Les lecteurs d'Andrea Camilleri connaissent cette escale sans le savoir : Porto Empedocle, sur la côte sud de la Sicile, a servi de modèle à Vigàta, la petite cité du commissaire Montalbano. L'écrivain y est né en 1925, et la municipalité lui rend hommage jusque sur ses plaques de rue. Mais si les navires y font halte, c'est d'abord pour un autre géant : à 7 kilomètres du quai s'élève la vallée des Temples d'Agrigente, l'un des ensembles grecs les mieux conservés au monde. L'escale se joue donc entre littérature, ruines doriques et falaises blanches.
La vallée des Temples, la grande raison de la halte
Un court transfert en autocar, en taxi ou par la navette touristique mène au site classé par l'UNESCO. Sur une crête face à la mer, l'ancienne Akragas, fondée au VIe siècle avant notre ère, aligne ses sanctuaires doriques dans un paysage d'oliviers et d'amandiers. Le temple de la Concorde, presque intact grâce à sa transformation en église au Moyen Âge, compte parmi les édifices grecs les mieux préservés qui soient; ceux d'Héra et d'Hercule dressent leurs colonnes dorées contre le bleu du ciel. Le philosophe Empédocle, qui a donné son nom à la cité portuaire, enseignait dans cette Akragas opulente que le poète Pindare qualifiait de plus belle des cités mortelles. Entre les sanctuaires d'Héra et de la Concorde, le jardin de la Kolymbethra, entretenu par le fonds italien pour l'environnement, rafraîchit la marche de ses agrumes et de ses oliviers centenaires. Comptez deux à trois heures sur place, chapeau et eau à l'appui : le site s'étire sur plus d'un kilomètre.

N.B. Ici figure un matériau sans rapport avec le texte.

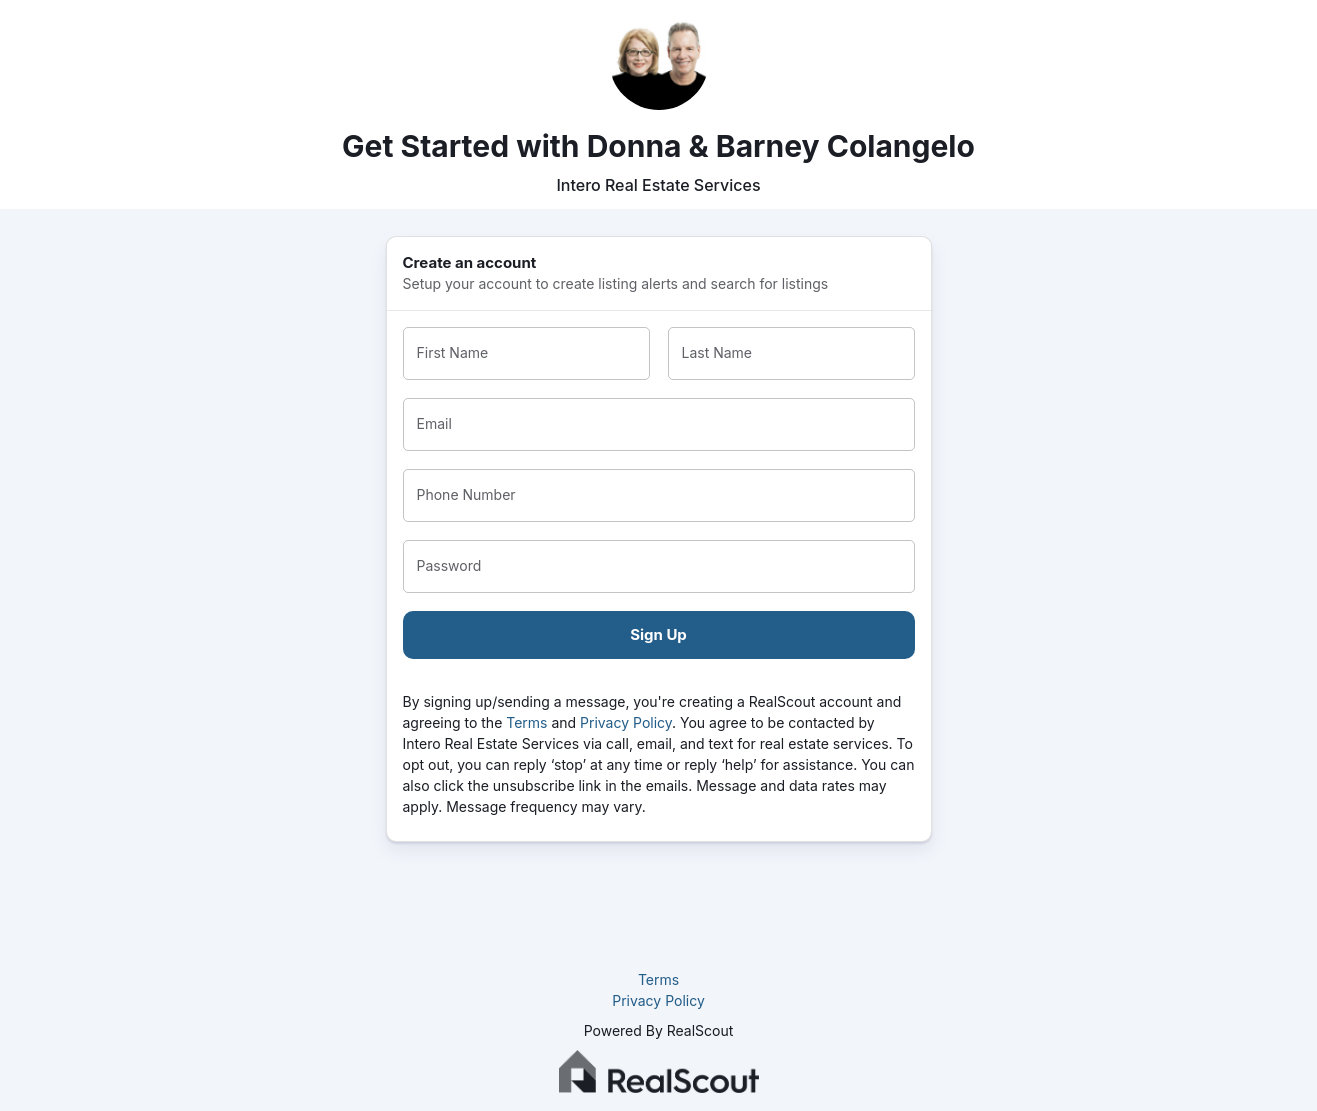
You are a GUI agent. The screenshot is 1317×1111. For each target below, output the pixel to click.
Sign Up (658, 634)
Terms (526, 722)
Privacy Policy (626, 722)
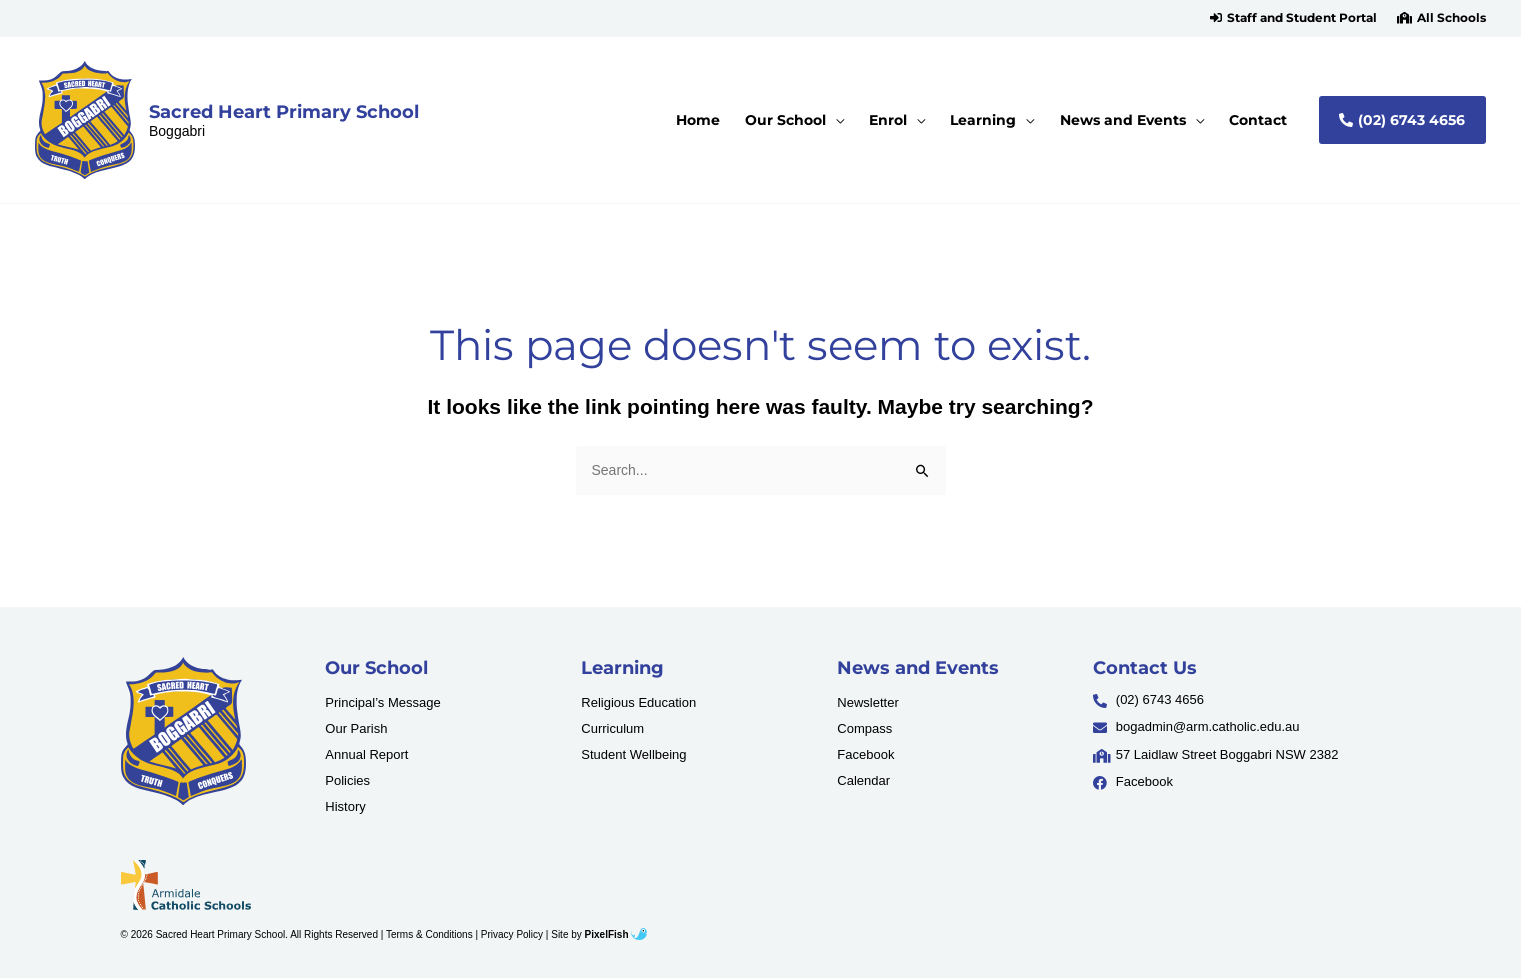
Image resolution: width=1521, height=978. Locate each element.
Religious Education (638, 702)
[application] (835, 120)
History (345, 806)
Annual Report (366, 754)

La Scala dei Turchi, l'escalier de craie
À 5 kilomètres à l'ouest du débarcadère, la côte s'interrompt sur un phénomène naturel devenu l'emblème de la région : la Scala dei Turchi, une falaise de marne d'un blanc éclatant, sculptée par le vent en gradins arrondis qui plongent vers une mer turquoise. Son nom évoque les corsaires barbaresques qui, dit-on, y accostaient jadis. L'accès à la roche elle-même est réglementé pour protéger le site, mais les points de vue et la plage voisine permettent d'en prendre toute la mesure. Plusieurs excursions la combinent avec la vallée des Temples : c'est la formule idéale pour une journée complète.
Sur les pas de Montalbano
De retour au bassin, accordez une heure à la ville elle-même. La via Roma, artère principale, mène à la statue de bronze du commissaire Montalbano, attablé pour l'éternité au milieu des passants, non loin de la maison natale de Camilleri. La tour de Charles Quint, vestige des défenses du XVIe siècle, veille sur les silos et les grues : Porto Empedocle demeure une cité ouvrière, sans fard, où les cafés servent le granité de citron aux dockers comme aux voyageurs. Cette absence de vernis touristique fait partie de son caractère, et les amateurs de Sicile vraie y trouveront leur compte.
Saveurs d'Agrigente
Avant de remonter à bord, goûtez à la table locale : pâtes aux sardines, caponata d'aubergines, cannoli à la ricotta fraîche. Les amandes de la région, célébrées chaque hiver lors de la floraison des vergers autour des temples, parfument gâteaux et granités.
Le dernier regard
Peu d'escales offrent pareil raccourci : le matin, des colonnes debout depuis vingt-cinq siècles; l'après-midi, une falaise de craie posée sur une mer d'encre bleue; entre les deux, un espresso au pays d'un commissaire de roman. Au moment où la côte agrigentine s'estompe dans le sillage, on comprend pourquoi tant d'écrivains, d'Empédocle à Camilleri, n'ont jamais vraiment quitté cette terre.